[DATA RECORDS]

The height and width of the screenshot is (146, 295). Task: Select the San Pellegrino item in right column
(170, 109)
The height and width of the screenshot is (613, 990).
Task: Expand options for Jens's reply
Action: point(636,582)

[/DATA RECORDS]

WHAT TO PRODUCE: Every entry needs to be copied exactly as it was written.

OUTPUT OF THE EXERCISE:
The height and width of the screenshot is (146, 295). Task: Select the San Pellegrino item in right column
(170, 109)
The height and width of the screenshot is (613, 990).
Task: Expand options for Jens's reply
Action: point(636,582)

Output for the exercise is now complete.